Ce n'est pas pour faire mourir l'usine SFK Pâte de Saint-Félicien (t.sfk.un) qu'AbitibiBowater (t.abh) a résilié son contrat d'approvisionnement en copeaux, mais pour économiser 12 millions de dollars par année et tenter de sauver sa peau.

«Douze millions, ce n'est pas rien, a plaidé hier l'avocat d'Abitibi, Me Guy Martel. C'est 12% du financement intérimaire (de 100 millions) que l'entreprise vient d'obtenir pour passer au travers sa restructuration.»

L'avocat a rappelé qu'il n'y avait aucune certitude que cette restructuration réussisse et il rappelé qu'AbitibiBowater a plus de 10 000 employés et en fait vivre des centaines d'autres dans plusieurs régions.

Me Martel répondait ainsi aux arguments du Fonds de revenus SFK Pâte, qui affirme qu'il ne survivra pas à l'annulation de son contrat d'approvisionnement et qu'il devra fermer boutique et licencier ses 306 employés.

Contrat résilié

Le contrat de 20 ans qui liait les deux entreprises a été résilié après qu'AbitibiBowater ait obtenu la protection de la Loi sur les arrangements avec les créanciers pour éviter la faillite.

Hier, les avocats de SFK ont mis en doute le montant des pertes découlant de ce contrat pour Abitibi. Les copeaux sont un sous-produit de la production du bois d'oeuvre, donc ils ne coûtent rien à produire, ont-ils soutenu.

Si le prix de vente de ces copeaux est inférieur à ce qu'Abitibi pourrait obtenir sur le marché, cette perte est minime compte tenu de la taille d'AbitibiBowater, soutient SFK. «C'est 0,15% des revenus d'Abitibi, une goutte d'eau dans l'océan», ont fait valoir ses procureurs à la juge Danièle Mayrand.

Selon SFK Pâte, la résiliation du contrat d'approvisionnement n'aura aucune influence sur la restructuration d'AbitibiBowater. Le problème d'Abitibi, c'est son endettement trop élevé, pas ses relations avec ses fournisseurs, ses clients et ses sous-traitants.

Les avocats de SFK Pâte n'ont pas manqué de mettre en relation le manque à gagner allégué d'AbitibiBowater, 12 millions, qui met en danger 300 emplois, avec l'indemnité de départ de 17 millions que l'entreprise a accepté de verser à son ancien président, John Weaver.

La décision de la juge Mayrand devrait être rendue au début de la semaine prochaine.
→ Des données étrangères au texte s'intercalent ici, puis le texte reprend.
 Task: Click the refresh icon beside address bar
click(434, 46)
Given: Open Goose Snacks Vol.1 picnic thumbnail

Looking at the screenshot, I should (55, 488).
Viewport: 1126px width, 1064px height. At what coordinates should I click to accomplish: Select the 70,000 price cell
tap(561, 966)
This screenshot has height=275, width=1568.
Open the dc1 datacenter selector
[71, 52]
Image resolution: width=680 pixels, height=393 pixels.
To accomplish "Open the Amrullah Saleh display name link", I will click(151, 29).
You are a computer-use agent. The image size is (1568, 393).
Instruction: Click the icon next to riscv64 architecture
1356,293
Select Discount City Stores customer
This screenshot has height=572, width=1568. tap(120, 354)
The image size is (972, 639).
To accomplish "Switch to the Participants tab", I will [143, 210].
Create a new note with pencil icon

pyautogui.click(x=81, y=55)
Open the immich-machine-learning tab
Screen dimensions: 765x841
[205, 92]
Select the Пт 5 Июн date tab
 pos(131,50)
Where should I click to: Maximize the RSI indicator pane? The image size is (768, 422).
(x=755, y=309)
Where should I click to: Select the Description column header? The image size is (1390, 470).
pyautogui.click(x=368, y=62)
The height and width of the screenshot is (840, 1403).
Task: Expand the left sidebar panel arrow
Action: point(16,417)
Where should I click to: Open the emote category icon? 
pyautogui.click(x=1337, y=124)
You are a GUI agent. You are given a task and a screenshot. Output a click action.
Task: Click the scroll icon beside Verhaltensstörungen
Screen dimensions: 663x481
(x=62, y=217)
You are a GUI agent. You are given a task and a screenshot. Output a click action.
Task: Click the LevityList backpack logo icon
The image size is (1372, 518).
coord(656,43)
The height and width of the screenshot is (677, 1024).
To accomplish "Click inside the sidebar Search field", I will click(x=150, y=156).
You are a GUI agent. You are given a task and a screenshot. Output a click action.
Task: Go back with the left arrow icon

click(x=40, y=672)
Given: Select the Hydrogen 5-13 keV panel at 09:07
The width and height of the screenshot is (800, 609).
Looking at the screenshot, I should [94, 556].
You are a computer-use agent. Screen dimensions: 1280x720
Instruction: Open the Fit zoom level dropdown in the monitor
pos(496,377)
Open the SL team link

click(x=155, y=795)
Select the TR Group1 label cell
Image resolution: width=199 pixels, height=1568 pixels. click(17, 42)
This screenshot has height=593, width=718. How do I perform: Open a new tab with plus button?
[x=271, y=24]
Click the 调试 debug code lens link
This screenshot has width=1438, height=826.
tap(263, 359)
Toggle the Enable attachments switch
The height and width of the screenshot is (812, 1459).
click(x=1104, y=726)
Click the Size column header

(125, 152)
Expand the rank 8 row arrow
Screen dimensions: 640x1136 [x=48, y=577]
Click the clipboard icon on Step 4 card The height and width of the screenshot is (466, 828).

En attendant, les déboires d'AbitibiBowater ont déjà commencé à affecter SFK. La firme de crédit Standard&Poors a réduit de trois crans la cote de l'entreprise et son action ne vaut plus que 33 cents à la Bourse de Toronto.

Le Fonds de revenus SFK Pâte a vu le jour en émettant des actions à 10$ l'unité en 2002. Avant, les deux entreprises étaient une seule et même entité. C'est pour se sortir d'une impasse financière qu'AbitibiBowater s'était départie de son usine de Saint-Félicien. Le Fonds a racheté l'usine à Abitibi pour une contrepartie de 628 millions à cause de l'existence du contrat d'approvisionnement de 20 ans, a rappelé le vice-président à la direction de SKF, Paul Bourque. «Une usine sans approvisionnement n'a aucune valeur», a-t-il souligné.

Le président du syndicat des employés de SFK, Mario Bernier, a assisté à l'audition de la cause. Si SFK devait perdre son contrat, la région au complet se mobilisera, a-t-il indiqué hier. «À Montréal, on ne réalise pas l'importance de cette usine.»